Attacken noch bis vor wenigen Wochen
Diese Prozesse beginnen nur wenige Wochen nach den letzten Attacken auf Militärposten der ivorischen Streitkräfte, die offensichtlich zum Ziel hatten, das fragile Gleichgewicht der neuen Regierung zu erschüttern. Die Wahl des Zeitpunktes der Prozesse kann daher durchaus als ein Zeichen der Regierung an die Opposition gewertet werden, dass sie die Kontrolle über den politischen Fahrplan trotz den Einschüchterungsversuchen nicht aus der Hand geben wird.

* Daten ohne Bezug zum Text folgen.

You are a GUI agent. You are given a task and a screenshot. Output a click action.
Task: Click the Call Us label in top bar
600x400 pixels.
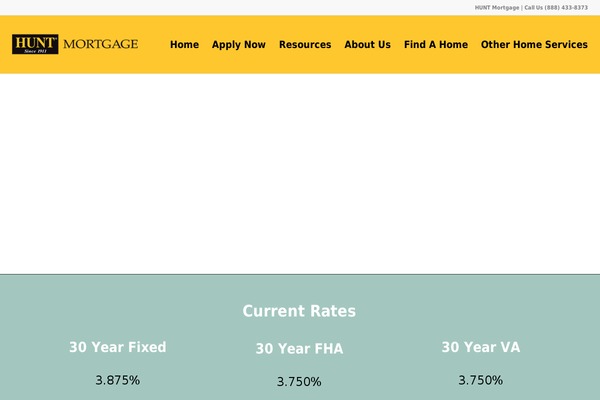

In der Stadt Abidjan selbst, wo vor anderthalb Jahren noch Strassenschlachten wüteten, herrscht heute zum grossen Teil Ruhe. Die Menschen gehen ihrem gewohnten Alltag nach, und fährt man in diesen Tagen durch die Strassen der Stadt, hat man gewiss nicht das Gefühl, sich in einem Konfliktgebiet zu befinden. Doch unter der Oberfläche der Ordnung bleibt die Situation angespannt. Die Elfenbeinküste ist nach wie vor ein zutiefst gespaltenes Land.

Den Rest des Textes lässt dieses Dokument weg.